M. Arseneau : Bien, on a eu
une rencontre avec le ministre après le dépôt de son projet de loi, il a semblé
vouloir collaborer avec les oppositions. Il a évoqué le fait qu'on prendrait le
temps que ça prend et il n'a pas fixé d'échéancier, à ce que je sache. Puis
nous, on ne va pas faire durer le plaisir, là, des années durant, mais chose
certaine, c'est un projet qui mérite qu'on y travaille longuement et de façon
très, très chirurgicale. Donc, moi, je pense que... Le ministre a évoqué, là,
que, regarde, s'il fallait prendre jusqu'à la fin de l'année pour bien faire
les choses, bien, il semblait ouvert à ça. Moi, je n'ai pas de calendrier, je
n'ai pas de boule de cristal non plus, on va voir comment les travaux vont
avancer. On nous dit, mais on n'a pas fait la vérification, qu'il y a 50 %
des articles qui sont des transpositions de ce qui existe déjà dans la Loi sur
la santé et les services sociaux, donc peut-être que ça, ça peut aller plus
vite, mais il en reste encore 600. Un projet de loi de 100 ou 140 articles
peut prendre trois à quatre mois, donc moi, j'envisage difficilement qu'on
puisse le finir avant la session d'automne. On verra.

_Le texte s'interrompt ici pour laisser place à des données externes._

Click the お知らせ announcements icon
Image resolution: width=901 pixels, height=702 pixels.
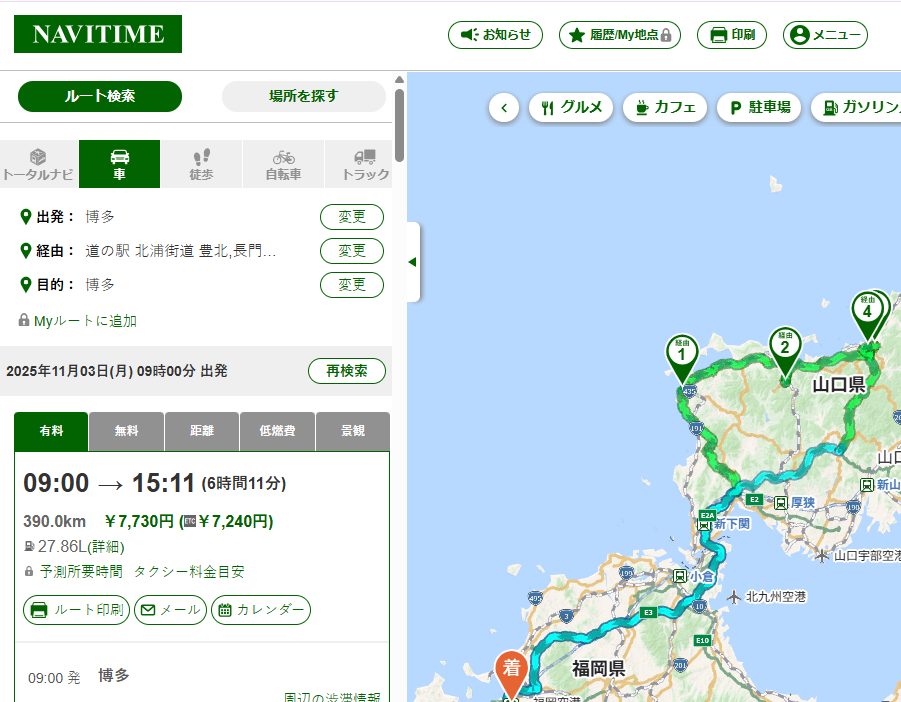[495, 34]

M. Laberge (Thomas) : Est-ce
que vous avez peur du bâillon?
M. Arseneau : Bien, moi, je n'ai
pas peur du bâillon, dans la mesure où c'est un outil que le gouvernement a
déjà utilisé lorsqu'il a jugé que tous les efforts avaient été consentis, mais
on n'a même pas commencé à y travailler, donc je ne vois pas pourquoi on
évoquerait, là, l'épouvantail du bâillon à l'heure actuelle. Puis le bâillon a
pour conséquence justement d'antagoniser les parties, puis moi, je pense que le
ministre, il dit qu'il veut collaborer avec l'ensemble des parties, donc ce
serait contre-productif d'y aller avec la méthode forte, là, sachant que, déjà,
il y a plusieurs éléments là-dedans qui sont très loin de faire consensus puis
qu'il y a déjà plusieurs groupes, là, qui se sont prononcés avec un
scepticisme, pour ne pas dire se sont opposés, déjà, à certaines propositions
qu'on peut lire dans le projet de loi.
M. Spector (Dan) : Just a quick reaction in English. What did you think? What are your
concerns?
M. Arseneau : My concerns are that, first of all, it's a reform, it's a very important change in the view, in the system,
and we should, you know,
recognize that it's going even further than the Barrette reform. And I'm not
sure that's exactly what people in the public health network were looking for,
it's actually the opposite that
we hear from them. So, it's very, very large, 1,200 articles in the bill.
What I notice is the
communication on this bill is very positive, you know. And we obviously agree with the objectives. We don't see the link
between the means that they're putting down on paper in the bill and the
objectives. We think there is a dichotomy between the two and we have a hard
time, you know, understanding
how these changes, which are mainly in the management of the network, will give
people better services.
There are probably a few
things that, you know, we could
say will change positively the system, but, overall, it's just putting the
operations in the hands of top gun managers from the private sector. I think
it's been tried in the past, notably in 1986, I think, in the aborted reform or
plan for reform under the Bourassa Government. So, I
don't really think that's where we should have spent the time in the past few
months.
And one more thing, just
to finish. One of the mottos is proximity management, and I think this is
absolutely the opposite that they are proposing in the bill. So, there are
contradictions between what they say they want to do and what is actually the
consequences of what they're proposing. I find that the power will be
concentrated in the hands of a few managers. And, you know, saying that they
will have to be... what do you say, «imputable», they have to respond to the...
M. Spector (Dan) :
They'll be accountable.
M. Arseneau :
Accountable, that is the word. So, they say they're going to be more
accountable. Accountable to whom? And will the minister be accountable for the
operations? When he says that he doesn't want to put out fires, and he doesn't
want to get involved in the operations, well, what is the public to think, if,
you know, the system goes wrong? Who are they going to be able to, you know,
ask questions to? Merci. Merci beaucoup.